Controlling genes with light is a powerful tool for studying biology, and a system that is both reversible and can penetrate tissues is optimal for spatiotemporal and in vivo gene control. The highly sensitive red/far-red light “PhytochromeB gene switch” has those characteristics. Yet past attempts to genetically encode this system in non-plant eukaryotic cells have been limited by the inability to produce the necessary chromophore. We found that matching the species of the Ferredoxin enzyme system with the metabolic pathway is required for electron transport to synthesize the chromophore efficiently, enabling us to genetically encode the entire system in mammalian cells (Kyriakakis et al., 2018)-(WO2017192920A1). This species matching concept is now being used by many others to engineer metabolic pathways to produce fertilizer in yeast and in crops (Allen et al., 2017) (Burén and Rubio, 2018).  Because of the large size of the genes encoding these metabolic pathways, my current efforts focus on developing tools for efficient DNA assembly and gene delivery.
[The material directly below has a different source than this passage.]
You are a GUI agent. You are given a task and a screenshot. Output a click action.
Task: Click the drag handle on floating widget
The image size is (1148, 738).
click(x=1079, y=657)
Using a new method that allows for recursive assembly of DNA, uLoop, we are constructing a library of parts (promoters, PolyA, optogenetics, fluorescent reporters, etc.) to assemble genetic systems quickly. To deliver these large constructs in vivo, we are also developing several nontoxic viral vectors to be compatible with our uLoop DNA parts. Combining uLoop assembly with large payload viral vectors and optogenetics, we are building tools to study development/disease in mouse models of hearing loss and for neural circuit tracing.